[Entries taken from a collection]
□ □ □

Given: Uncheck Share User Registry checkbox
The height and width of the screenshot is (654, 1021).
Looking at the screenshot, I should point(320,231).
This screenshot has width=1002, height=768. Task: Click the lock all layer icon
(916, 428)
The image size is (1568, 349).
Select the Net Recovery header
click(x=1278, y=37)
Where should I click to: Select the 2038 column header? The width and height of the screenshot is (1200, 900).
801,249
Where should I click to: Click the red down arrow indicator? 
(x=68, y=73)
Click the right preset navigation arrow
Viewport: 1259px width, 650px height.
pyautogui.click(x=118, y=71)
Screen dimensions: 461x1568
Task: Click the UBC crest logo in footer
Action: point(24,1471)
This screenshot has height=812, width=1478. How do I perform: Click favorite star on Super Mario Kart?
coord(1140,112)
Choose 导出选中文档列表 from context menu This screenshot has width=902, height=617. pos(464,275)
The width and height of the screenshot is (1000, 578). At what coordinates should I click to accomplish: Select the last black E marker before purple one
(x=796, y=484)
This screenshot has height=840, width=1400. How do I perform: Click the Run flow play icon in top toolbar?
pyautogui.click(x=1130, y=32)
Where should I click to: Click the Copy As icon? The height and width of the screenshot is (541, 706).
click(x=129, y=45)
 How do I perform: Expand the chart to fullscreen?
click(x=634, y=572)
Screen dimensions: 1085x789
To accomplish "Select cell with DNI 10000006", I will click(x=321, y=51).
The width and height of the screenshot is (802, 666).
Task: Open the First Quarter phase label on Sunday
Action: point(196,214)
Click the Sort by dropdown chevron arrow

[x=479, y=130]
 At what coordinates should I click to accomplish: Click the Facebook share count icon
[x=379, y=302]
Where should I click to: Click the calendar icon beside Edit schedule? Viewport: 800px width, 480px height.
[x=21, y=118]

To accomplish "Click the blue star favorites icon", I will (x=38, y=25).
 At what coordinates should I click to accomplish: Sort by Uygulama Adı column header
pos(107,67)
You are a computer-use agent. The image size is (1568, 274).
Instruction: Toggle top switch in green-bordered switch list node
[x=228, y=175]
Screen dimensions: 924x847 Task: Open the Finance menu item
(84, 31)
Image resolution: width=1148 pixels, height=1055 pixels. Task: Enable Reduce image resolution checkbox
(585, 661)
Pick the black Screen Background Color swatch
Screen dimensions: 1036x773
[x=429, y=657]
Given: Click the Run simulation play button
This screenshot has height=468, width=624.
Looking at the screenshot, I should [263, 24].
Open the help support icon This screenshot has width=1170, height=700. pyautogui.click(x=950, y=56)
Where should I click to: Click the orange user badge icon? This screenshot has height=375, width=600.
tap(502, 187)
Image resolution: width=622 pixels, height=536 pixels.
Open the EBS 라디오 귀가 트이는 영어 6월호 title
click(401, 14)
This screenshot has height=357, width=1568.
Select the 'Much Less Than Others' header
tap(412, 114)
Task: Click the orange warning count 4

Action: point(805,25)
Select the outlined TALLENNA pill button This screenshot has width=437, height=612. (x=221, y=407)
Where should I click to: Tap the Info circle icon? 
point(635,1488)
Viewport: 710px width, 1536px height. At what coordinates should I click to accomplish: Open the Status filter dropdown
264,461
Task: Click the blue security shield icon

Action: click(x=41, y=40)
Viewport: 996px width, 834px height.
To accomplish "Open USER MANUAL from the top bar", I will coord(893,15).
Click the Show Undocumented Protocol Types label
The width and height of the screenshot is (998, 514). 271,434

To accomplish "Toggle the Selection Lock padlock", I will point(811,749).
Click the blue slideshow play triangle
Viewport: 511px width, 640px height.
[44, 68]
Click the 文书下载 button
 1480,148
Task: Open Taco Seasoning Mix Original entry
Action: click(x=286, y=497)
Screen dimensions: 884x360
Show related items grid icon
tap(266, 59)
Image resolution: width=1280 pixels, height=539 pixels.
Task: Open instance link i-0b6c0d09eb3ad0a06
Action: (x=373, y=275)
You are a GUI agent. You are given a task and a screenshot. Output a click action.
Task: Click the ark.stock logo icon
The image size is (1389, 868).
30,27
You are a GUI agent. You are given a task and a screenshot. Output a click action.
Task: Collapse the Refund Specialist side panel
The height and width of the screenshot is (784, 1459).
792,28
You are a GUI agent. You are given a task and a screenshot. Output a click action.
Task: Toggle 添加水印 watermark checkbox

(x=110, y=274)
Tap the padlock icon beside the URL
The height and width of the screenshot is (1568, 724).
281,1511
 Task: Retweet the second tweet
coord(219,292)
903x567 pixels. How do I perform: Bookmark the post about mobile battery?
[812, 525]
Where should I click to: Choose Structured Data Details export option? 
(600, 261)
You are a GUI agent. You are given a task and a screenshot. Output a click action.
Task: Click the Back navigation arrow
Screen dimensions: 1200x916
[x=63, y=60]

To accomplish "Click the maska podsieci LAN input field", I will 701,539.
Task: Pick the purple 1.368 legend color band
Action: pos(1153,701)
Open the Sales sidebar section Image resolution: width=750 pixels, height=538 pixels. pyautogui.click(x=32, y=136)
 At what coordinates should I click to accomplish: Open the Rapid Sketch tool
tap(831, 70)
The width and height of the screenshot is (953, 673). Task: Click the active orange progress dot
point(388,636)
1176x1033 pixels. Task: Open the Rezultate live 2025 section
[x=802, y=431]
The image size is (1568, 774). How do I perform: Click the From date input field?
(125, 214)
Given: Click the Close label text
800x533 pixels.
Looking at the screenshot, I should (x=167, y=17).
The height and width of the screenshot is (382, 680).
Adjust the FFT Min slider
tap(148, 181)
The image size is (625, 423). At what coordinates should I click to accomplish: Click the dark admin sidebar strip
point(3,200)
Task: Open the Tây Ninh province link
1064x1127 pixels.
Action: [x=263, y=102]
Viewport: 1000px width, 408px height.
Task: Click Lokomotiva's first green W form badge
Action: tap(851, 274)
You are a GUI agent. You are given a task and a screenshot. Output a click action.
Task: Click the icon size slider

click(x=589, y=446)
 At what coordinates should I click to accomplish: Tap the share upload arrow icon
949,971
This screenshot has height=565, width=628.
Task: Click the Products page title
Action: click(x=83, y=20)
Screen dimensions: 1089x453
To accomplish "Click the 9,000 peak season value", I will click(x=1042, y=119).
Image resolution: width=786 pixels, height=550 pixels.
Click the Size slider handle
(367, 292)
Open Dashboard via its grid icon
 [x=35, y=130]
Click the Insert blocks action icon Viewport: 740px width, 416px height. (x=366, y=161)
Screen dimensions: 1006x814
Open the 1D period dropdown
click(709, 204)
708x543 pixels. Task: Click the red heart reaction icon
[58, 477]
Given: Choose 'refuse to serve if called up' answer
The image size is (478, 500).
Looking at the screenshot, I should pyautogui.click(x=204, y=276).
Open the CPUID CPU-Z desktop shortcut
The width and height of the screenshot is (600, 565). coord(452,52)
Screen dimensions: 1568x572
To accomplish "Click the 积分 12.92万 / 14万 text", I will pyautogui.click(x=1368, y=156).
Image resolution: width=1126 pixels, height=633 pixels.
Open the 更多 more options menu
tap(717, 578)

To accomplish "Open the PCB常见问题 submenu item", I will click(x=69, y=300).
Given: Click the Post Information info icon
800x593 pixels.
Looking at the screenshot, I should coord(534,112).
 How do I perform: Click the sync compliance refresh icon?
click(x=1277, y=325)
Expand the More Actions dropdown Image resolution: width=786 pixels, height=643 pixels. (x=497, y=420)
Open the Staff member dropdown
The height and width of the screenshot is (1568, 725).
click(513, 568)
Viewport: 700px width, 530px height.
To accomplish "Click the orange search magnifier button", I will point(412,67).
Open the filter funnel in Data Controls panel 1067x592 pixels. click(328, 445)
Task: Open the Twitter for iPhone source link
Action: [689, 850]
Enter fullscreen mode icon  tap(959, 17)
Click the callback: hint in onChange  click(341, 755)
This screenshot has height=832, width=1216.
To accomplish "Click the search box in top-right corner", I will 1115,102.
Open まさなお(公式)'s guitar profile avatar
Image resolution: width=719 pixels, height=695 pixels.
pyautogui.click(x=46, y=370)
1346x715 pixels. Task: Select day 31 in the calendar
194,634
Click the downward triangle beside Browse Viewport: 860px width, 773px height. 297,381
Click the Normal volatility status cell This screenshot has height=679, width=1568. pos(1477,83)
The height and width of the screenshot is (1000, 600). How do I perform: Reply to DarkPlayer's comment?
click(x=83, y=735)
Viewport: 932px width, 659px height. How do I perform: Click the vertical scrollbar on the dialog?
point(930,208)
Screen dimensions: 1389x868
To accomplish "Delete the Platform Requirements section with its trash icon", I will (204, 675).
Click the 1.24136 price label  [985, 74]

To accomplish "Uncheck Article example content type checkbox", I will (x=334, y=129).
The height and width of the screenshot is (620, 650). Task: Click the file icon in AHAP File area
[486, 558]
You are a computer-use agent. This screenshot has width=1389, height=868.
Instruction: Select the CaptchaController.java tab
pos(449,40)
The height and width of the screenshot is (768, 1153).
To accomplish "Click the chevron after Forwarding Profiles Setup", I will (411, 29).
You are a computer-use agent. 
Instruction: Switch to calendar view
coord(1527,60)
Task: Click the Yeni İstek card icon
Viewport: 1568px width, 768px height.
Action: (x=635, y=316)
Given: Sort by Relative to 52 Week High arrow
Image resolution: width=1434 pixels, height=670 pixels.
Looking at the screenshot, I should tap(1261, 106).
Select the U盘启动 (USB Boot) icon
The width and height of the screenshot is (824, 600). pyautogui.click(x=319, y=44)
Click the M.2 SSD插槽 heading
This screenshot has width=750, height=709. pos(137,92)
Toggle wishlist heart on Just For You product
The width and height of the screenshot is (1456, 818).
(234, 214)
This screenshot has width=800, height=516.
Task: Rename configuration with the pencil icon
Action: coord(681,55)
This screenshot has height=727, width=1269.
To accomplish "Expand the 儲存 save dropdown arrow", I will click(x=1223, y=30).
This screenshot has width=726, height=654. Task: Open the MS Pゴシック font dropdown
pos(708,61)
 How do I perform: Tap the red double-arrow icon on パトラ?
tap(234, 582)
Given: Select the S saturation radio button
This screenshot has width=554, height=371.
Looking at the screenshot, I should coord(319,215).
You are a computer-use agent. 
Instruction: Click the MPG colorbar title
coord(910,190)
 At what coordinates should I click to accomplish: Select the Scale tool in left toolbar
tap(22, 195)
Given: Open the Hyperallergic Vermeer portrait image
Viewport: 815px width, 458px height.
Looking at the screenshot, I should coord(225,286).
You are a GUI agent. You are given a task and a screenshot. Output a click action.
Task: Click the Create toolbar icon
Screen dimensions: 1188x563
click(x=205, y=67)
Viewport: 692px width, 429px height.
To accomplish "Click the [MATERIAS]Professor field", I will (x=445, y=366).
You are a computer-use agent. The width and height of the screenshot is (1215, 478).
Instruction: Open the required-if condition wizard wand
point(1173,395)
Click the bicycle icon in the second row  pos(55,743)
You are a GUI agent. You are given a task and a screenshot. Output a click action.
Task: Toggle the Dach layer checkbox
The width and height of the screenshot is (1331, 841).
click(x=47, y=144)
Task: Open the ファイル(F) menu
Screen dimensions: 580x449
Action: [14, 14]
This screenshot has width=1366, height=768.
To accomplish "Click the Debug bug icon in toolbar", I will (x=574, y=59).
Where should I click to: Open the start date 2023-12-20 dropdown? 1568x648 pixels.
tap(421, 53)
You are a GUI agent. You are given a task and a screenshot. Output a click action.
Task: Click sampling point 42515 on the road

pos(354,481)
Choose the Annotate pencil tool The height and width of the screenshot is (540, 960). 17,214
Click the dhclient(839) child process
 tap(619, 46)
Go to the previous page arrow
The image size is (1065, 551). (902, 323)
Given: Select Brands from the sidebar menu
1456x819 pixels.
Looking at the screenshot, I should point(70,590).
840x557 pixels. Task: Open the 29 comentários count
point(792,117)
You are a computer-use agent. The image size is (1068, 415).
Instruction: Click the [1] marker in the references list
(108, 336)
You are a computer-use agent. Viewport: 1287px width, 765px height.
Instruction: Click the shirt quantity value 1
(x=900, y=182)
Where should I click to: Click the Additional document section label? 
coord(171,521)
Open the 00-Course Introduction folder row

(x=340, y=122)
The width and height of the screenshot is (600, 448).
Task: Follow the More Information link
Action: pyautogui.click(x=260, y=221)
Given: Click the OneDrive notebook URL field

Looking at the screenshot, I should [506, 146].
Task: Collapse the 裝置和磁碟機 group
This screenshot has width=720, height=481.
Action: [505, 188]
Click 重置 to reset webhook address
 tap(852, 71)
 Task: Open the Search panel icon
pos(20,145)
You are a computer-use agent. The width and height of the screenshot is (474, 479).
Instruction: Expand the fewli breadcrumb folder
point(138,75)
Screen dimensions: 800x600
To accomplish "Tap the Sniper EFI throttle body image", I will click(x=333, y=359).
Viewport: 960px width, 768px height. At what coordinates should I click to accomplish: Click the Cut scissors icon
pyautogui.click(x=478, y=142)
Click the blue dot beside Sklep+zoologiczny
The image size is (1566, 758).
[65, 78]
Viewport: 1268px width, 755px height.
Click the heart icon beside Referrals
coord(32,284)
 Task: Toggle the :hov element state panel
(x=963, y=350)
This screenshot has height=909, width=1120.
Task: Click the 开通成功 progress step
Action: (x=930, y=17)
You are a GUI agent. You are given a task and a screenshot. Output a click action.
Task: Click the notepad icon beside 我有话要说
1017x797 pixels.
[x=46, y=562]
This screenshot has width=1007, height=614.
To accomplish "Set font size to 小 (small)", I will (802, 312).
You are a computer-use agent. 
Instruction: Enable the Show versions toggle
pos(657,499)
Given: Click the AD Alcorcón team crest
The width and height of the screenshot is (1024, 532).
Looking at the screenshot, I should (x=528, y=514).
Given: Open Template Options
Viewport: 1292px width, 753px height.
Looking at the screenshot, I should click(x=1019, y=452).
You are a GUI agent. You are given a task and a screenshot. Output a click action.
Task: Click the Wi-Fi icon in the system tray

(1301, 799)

□ □ □

Retype exactly the lines above, from the one with "Where should I click to: Select" through the one with "Choose 导出选中文档列表 from", inclusive.

Where should I click to: Select the 2038 column header? The width and height of the screenshot is (1200, 900).
801,249
Where should I click to: Click the red down arrow indicator? 
(x=68, y=73)
Click the right preset navigation arrow
Viewport: 1259px width, 650px height.
pyautogui.click(x=118, y=71)
Screen dimensions: 461x1568
Task: Click the UBC crest logo in footer
Action: point(24,1471)
This screenshot has height=812, width=1478. How do I perform: Click favorite star on Super Mario Kart?
coord(1140,112)
Choose 导出选中文档列表 from context menu This screenshot has width=902, height=617. pos(464,275)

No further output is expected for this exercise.